___ Data section

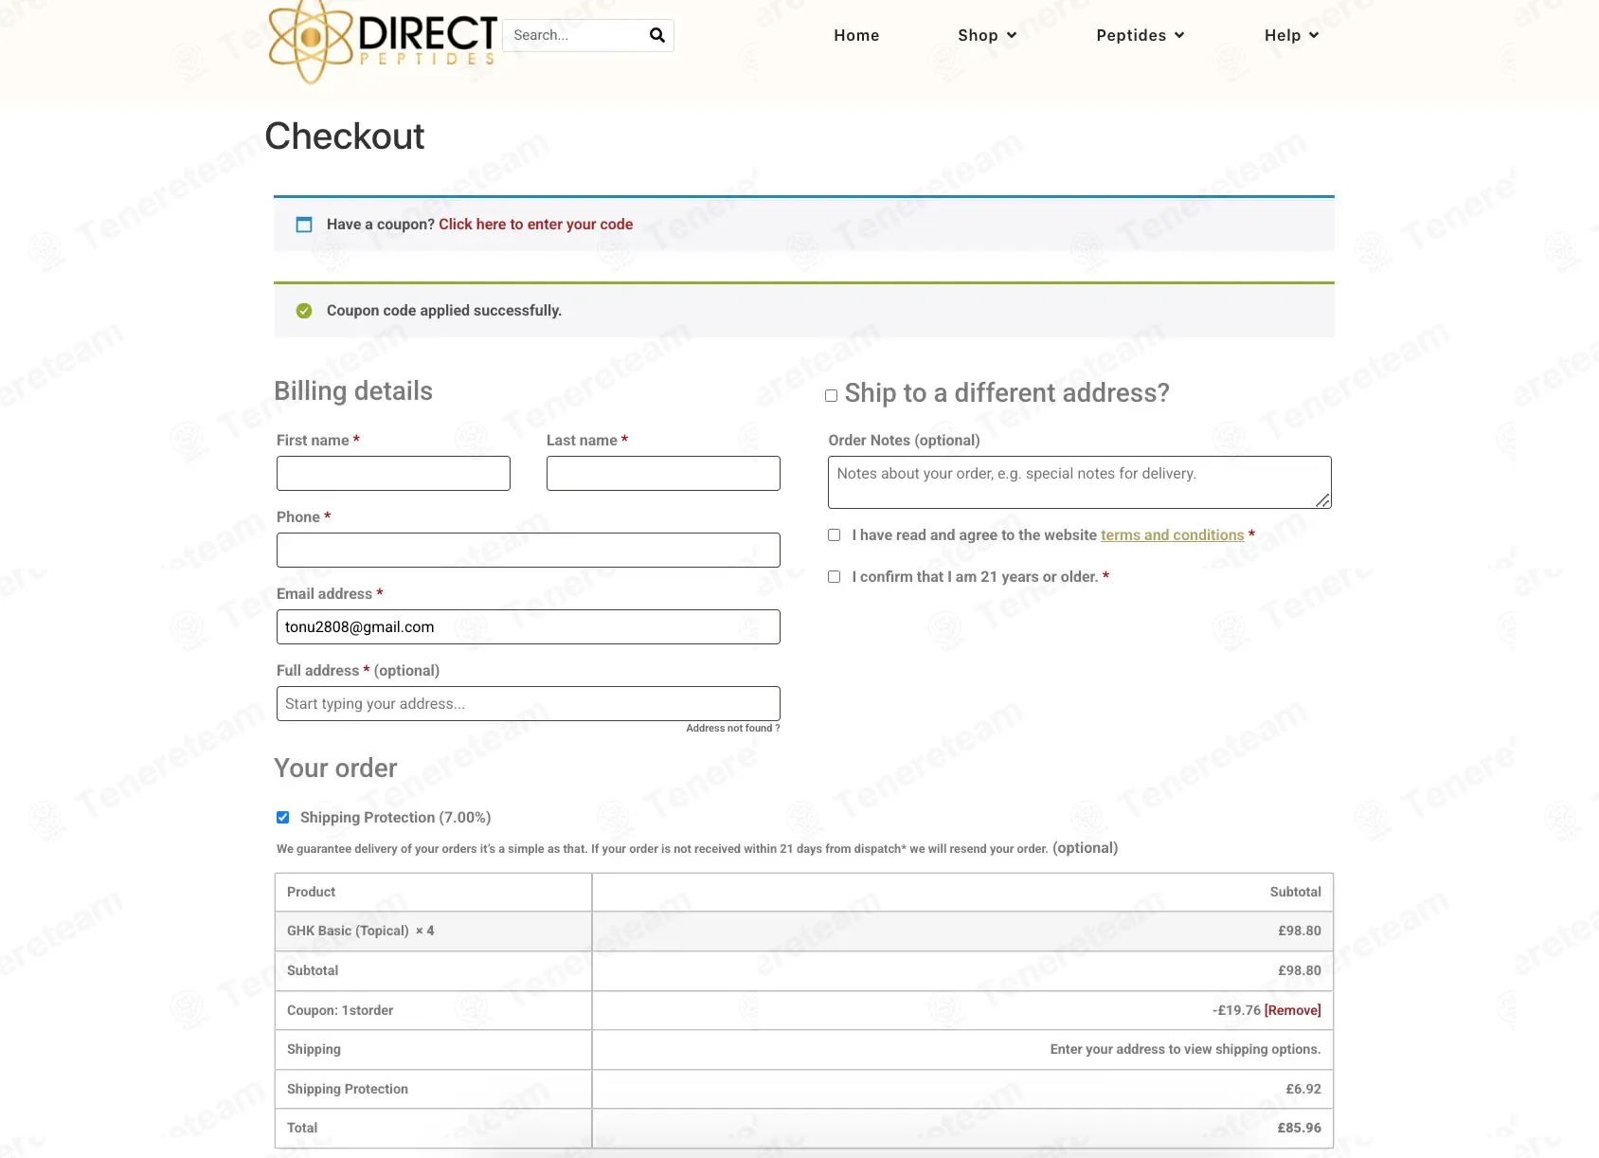Click the coupon notice window icon
Image resolution: width=1599 pixels, height=1158 pixels.
(x=304, y=225)
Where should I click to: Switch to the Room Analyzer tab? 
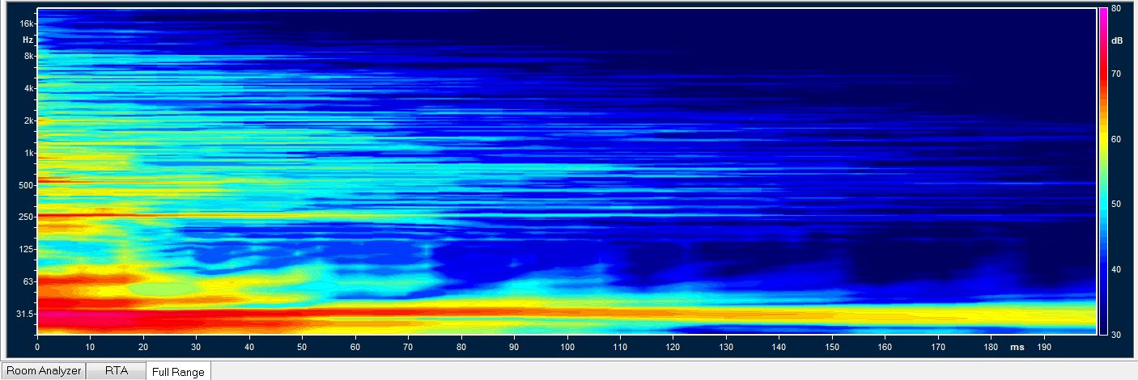(x=42, y=370)
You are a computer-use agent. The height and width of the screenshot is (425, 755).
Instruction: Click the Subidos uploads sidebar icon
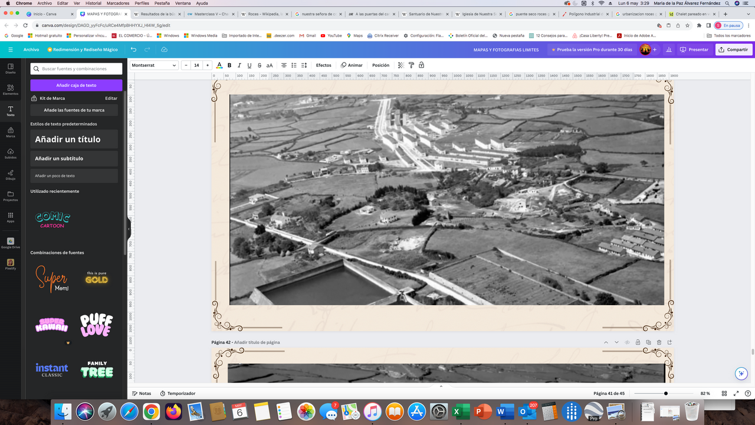[x=11, y=152]
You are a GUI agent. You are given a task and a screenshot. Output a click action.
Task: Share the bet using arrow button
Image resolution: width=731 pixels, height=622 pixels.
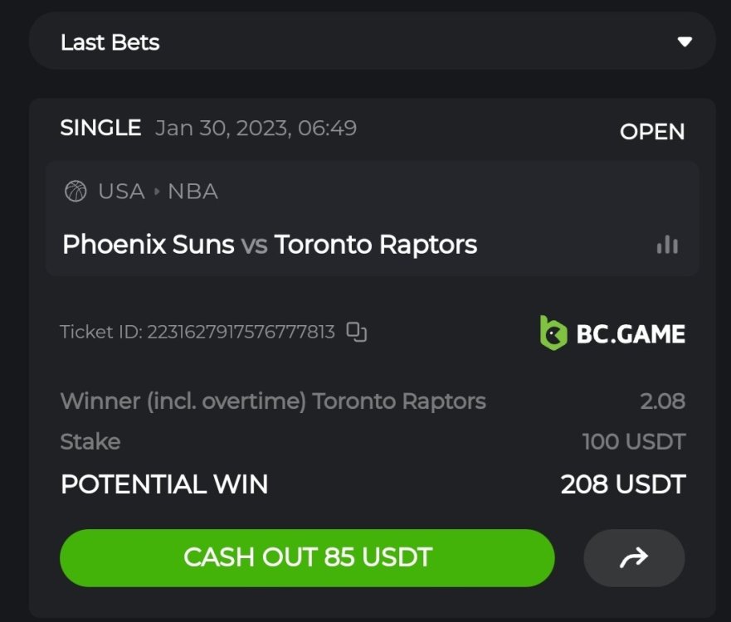pos(634,558)
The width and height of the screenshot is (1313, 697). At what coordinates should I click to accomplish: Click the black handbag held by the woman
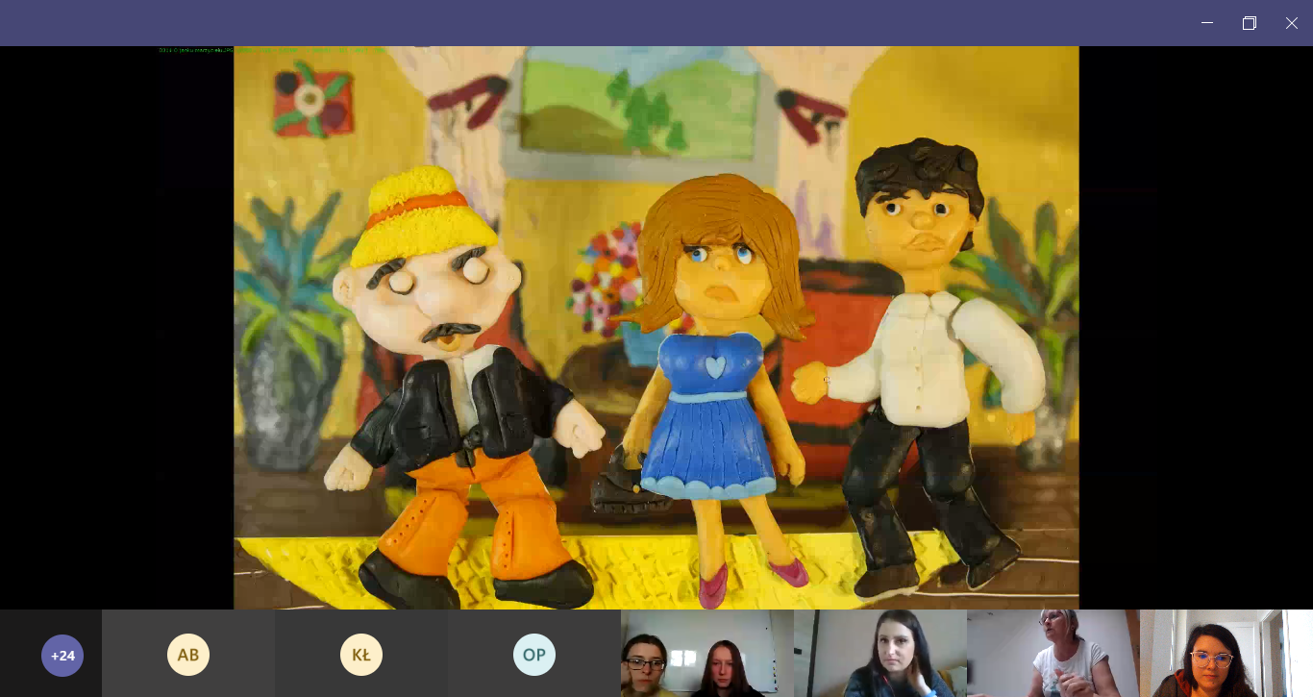coord(623,484)
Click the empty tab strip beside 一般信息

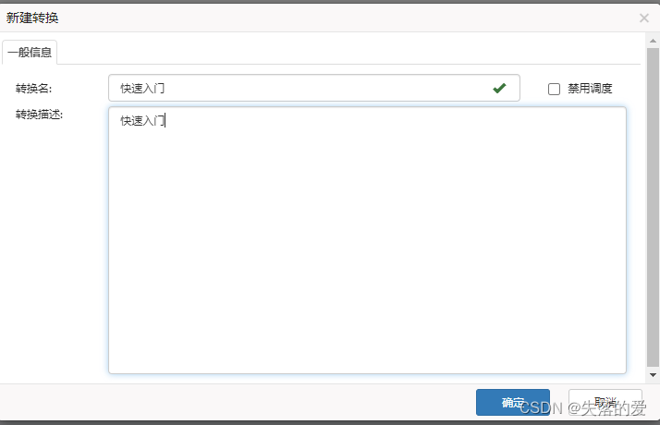[348, 52]
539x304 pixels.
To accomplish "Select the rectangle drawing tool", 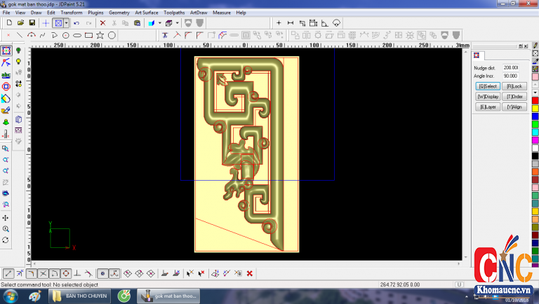I will coord(88,34).
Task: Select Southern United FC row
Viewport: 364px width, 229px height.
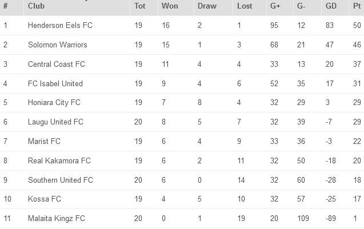Action: click(61, 180)
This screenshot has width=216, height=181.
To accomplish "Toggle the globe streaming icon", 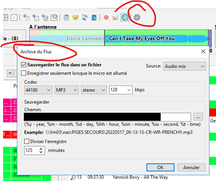I will [x=125, y=18].
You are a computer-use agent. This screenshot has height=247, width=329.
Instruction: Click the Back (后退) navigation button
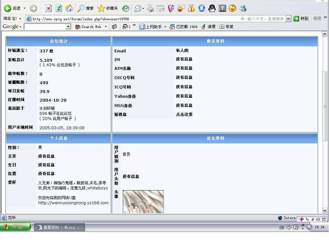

______

** Problem requirements **
Check each line of the records for "agent" and copy the ones that contain it.

** Finished exercise **
You are a computer-use agent. The height and width of the screenshot is (425, 755).
You are a GUI agent. You are given a task and a screenshot. Output a click action.
You are a computer-use agent. This screenshot has height=247, width=329.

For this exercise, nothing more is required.